Schedule 14N Requirements

  • The nominating shareholder or group must provide a notice on the new Schedule 14N to the company of its intent to have the company include that shareholder’s or group’s nominee or nominees in the company’s proxy materials.
  • The Schedule 14N must be provided to the company and filed concurrently with the SEC in most cases no earlier than 150 days and no later than 120 days prior to the anniversary of the mailing of the prior year's proxy statement.
  • The Schedule 14N must include specified information to confirm the shareholder and nominee eligibility requirements under the rule are satisfied and provide information concerning the nominee required for the proxy statement. The Schedule 14N may also include any statement not in excess of 500 words in support of any shareholder nominee in the company’s proxy statement.
  • The Schedule 14N must be amended promptly for any material changes.
  • The nominating shareholder or group will be liable for any false or misleading statement in the Schedule 14N or any other related communication, including information included in the company's proxy statement.
    • The company will not be responsible for any information provided by the nominating shareholder or group.

Excluding Shareholder Nominees

A company may exclude a shareholder nominee from its proxy materials if:

  • Rule 14a-11 is not applicable to the company;
  • The nominating shareholder or group or nominee fail to satisfy the eligibility requirements of Rule 14a-11; or
  • The company has received more nominees than it is required to include by Rule 14a-11.

Timing of Process

The chart below summarizes the process and time deadlines under Rule 14a-11, as set forth in the adopting release.

Shareholder Communications

The SEC also adopted two new exemptions from the proxy solicitation rules that, under certain circumstances, will enable shareholders to communicate with other shareholders to form a nominating group and that will enable shareholders to engage in written and oral solicitations in support of the shareholder nominee(s).

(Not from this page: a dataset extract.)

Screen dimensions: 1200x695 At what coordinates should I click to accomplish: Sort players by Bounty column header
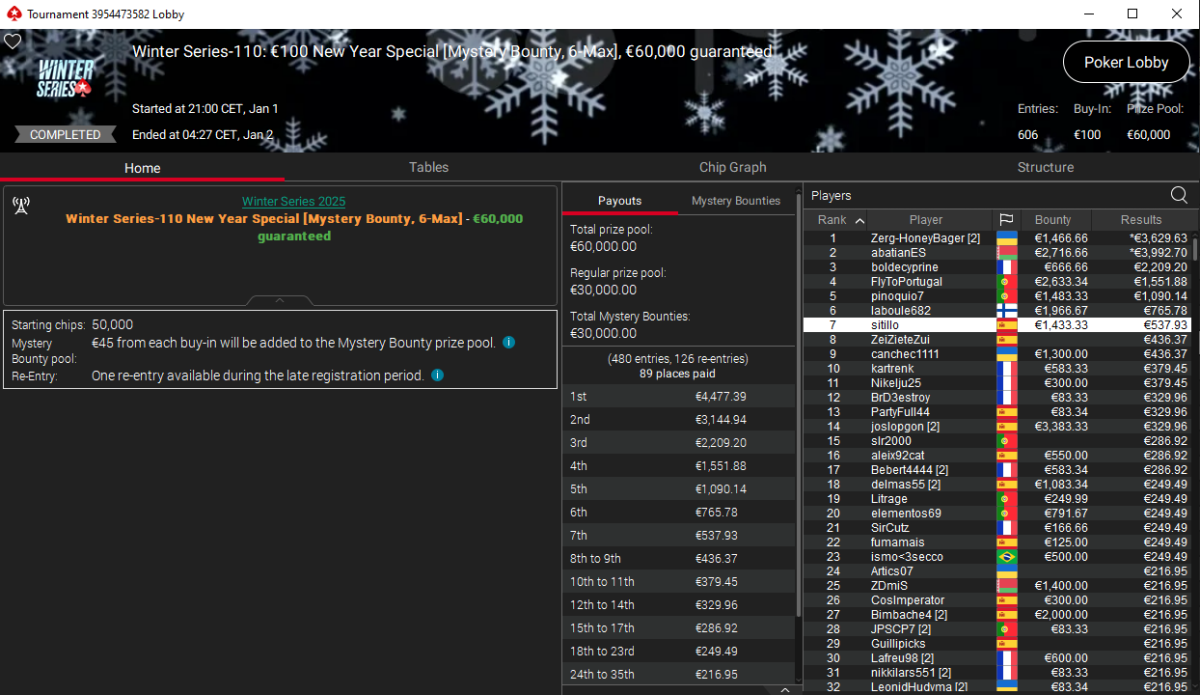tap(1052, 220)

Amendments to Exchange Act Rule 14a-8(i)(8)

The SEC amended Rule 14a-8(i)(8) to narrow the "election exclusion" right and thus facilitate shareholder proposals to amend a company's governing documents concerning shareholder nominations. A shareholder proposal must not be otherwise excludable under Rule 14a-8 and must not conflict with applicable state law or SEC rules, including new Rule 14a-11. For example, revised Rule 14a-8(i)(8) would allow a shareholder to propose amendments that establish procedures for nominating directors that require a less restrictive ownership threshold, holding period, or other qualifications or representations than those proposed in Rule 14a-11.

Revised Rule 14a-8 (i)(8) only permits a company to exclude a shareholder proposal that otherwise qualifies under Rule 14a-8 if it:

  • Would disqualify a nominee who is standing for election;
  • Would remove a director from office before his or her term expired;
  • Questions the competence, business judgment, or character of one or more nominees or directors;
  • Seeks to include a specific individual in the company's proxy materials for election to the board of directors; or
  • Could otherwise affect the outcome of the upcoming election of directors.

A complete copy of the final rules is contained in SEC Release No. 33-9136 and can be found at www.sec.gov/rules/final/2010/33-9136.pdf.